• PAGE TEXT:
* Start *
It's the start of a better, deeper, more productive conversation. It's the small effort to make a big impression in establishing relationship. Connect with respect. You don't have to love the person you're interacting with (although, wouldn't that help?) but if you make the effort to demonstrate respect whatever you have to share will land with more credibility. It is a leadership strength. Connect with respect. Smile. Make eye contact. Listen. Honor customs, traditions, even organizational hierarchy.  The choice of course is up to you. It's a very personal choice to connect with respect. If you make that choice, I think you will like the results. -- doug smith PS: I didn't expect to use a picture featuring a horse for this posting but when I saw it there was a deep feeling a respect showing.  Action Step: Find a picture that represents respect for you and for a week, keep it close enough to look at it for a bit every day.
* End *
• DATA TO PROCESS:
* Start *
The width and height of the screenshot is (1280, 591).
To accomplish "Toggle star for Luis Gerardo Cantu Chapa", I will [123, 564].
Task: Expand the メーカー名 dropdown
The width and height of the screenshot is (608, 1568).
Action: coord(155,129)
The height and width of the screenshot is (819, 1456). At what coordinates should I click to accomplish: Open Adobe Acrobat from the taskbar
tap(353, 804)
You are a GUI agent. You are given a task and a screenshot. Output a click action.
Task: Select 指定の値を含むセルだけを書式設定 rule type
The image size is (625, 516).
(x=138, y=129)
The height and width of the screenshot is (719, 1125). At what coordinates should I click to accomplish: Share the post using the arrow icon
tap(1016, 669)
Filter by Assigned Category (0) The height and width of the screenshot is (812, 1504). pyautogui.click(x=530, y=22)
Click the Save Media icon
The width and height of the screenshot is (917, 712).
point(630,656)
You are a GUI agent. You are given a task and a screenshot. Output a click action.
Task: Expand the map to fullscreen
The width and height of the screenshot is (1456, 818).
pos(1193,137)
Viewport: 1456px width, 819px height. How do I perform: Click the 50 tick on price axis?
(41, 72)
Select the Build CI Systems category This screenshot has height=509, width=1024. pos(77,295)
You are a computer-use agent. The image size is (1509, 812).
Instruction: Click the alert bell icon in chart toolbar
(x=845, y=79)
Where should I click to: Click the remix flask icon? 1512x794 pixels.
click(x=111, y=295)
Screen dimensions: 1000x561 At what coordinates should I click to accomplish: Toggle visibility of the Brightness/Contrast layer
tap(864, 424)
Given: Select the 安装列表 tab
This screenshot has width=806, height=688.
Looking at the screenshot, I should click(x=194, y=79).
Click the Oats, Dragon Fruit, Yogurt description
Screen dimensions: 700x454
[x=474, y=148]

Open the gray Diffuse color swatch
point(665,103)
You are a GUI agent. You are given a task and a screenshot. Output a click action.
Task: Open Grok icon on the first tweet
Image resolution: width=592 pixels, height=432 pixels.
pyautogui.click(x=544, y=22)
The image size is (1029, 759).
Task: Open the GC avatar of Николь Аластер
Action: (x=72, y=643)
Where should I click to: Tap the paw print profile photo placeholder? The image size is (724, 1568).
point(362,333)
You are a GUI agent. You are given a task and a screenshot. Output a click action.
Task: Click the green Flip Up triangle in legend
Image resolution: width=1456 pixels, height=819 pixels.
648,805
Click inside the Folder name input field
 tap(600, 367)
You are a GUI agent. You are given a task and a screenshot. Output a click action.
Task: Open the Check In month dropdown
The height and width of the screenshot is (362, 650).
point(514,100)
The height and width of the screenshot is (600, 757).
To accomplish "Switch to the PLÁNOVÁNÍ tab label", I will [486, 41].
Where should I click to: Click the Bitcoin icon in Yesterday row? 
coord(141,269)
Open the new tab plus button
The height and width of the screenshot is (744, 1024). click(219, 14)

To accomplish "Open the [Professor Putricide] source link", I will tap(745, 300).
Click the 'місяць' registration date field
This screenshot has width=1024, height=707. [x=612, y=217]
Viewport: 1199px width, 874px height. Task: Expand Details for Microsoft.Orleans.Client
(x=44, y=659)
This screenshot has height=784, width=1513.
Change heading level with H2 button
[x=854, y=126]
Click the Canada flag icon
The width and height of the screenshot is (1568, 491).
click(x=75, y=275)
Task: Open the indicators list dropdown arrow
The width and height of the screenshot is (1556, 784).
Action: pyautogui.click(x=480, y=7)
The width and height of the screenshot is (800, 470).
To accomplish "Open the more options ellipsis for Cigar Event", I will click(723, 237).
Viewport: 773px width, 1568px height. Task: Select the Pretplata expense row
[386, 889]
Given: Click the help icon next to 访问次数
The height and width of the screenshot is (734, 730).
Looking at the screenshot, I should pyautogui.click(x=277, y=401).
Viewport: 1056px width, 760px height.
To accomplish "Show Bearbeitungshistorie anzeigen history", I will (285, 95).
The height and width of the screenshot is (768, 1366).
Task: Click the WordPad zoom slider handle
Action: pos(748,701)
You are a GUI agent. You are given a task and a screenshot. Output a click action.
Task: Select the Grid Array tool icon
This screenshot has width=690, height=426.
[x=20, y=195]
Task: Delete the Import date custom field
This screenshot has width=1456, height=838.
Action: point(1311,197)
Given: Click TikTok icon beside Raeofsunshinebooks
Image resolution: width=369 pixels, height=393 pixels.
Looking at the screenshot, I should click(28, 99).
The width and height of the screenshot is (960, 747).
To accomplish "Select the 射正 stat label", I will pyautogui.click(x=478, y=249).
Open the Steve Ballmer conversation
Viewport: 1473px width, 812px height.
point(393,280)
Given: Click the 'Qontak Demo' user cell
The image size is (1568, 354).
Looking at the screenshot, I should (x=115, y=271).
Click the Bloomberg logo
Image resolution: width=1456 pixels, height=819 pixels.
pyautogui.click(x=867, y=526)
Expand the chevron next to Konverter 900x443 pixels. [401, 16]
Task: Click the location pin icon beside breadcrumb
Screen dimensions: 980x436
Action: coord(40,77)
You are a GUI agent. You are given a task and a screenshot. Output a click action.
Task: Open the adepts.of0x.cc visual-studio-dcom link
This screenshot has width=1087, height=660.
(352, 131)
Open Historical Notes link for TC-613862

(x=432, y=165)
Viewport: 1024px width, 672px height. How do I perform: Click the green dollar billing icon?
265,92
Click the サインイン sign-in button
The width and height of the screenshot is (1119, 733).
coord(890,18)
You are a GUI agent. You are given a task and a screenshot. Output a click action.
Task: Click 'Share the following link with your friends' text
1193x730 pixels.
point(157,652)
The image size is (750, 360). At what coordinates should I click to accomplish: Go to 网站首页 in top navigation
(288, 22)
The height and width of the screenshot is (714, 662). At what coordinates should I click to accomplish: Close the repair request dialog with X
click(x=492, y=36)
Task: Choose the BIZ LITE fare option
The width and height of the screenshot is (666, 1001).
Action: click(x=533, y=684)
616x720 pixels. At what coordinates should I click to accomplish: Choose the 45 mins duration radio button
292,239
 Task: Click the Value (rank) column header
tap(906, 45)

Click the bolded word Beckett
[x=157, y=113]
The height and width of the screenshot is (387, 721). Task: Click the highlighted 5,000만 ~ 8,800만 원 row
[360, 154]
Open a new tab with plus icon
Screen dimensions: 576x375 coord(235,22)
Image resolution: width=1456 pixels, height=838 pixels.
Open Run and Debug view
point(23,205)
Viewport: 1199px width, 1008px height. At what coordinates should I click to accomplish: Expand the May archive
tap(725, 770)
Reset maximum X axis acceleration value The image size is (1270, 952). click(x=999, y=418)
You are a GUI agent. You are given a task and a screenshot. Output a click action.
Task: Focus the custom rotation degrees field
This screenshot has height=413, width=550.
* End *
• GIVEN EXERCISE 1: According to the post on connecting with respect, why should you make the effort to demonstrate respect even toward someone you don't love?
• GIVEN EXERCISE 2: Find each line in the listing that contains the word "size" and copy those lines.

• WORKED ANSWER 1: If you make the effort to demonstrate respect, whatever you have to share will land with more credibility.

• WORKED ANSWER 2:
The image size is (625, 516).
You are a computer-use agent. The image size is (1509, 812).
The image size is (1029, 759).
Where should I click to: Tap the paw print profile photo placeholder? The image size is (724, 1568).
The image size is (1568, 354).
The image size is (750, 360). At what coordinates should I click to accomplish: Go to 网站首页 in top navigation
Reset maximum X axis acceleration value The image size is (1270, 952). click(x=999, y=418)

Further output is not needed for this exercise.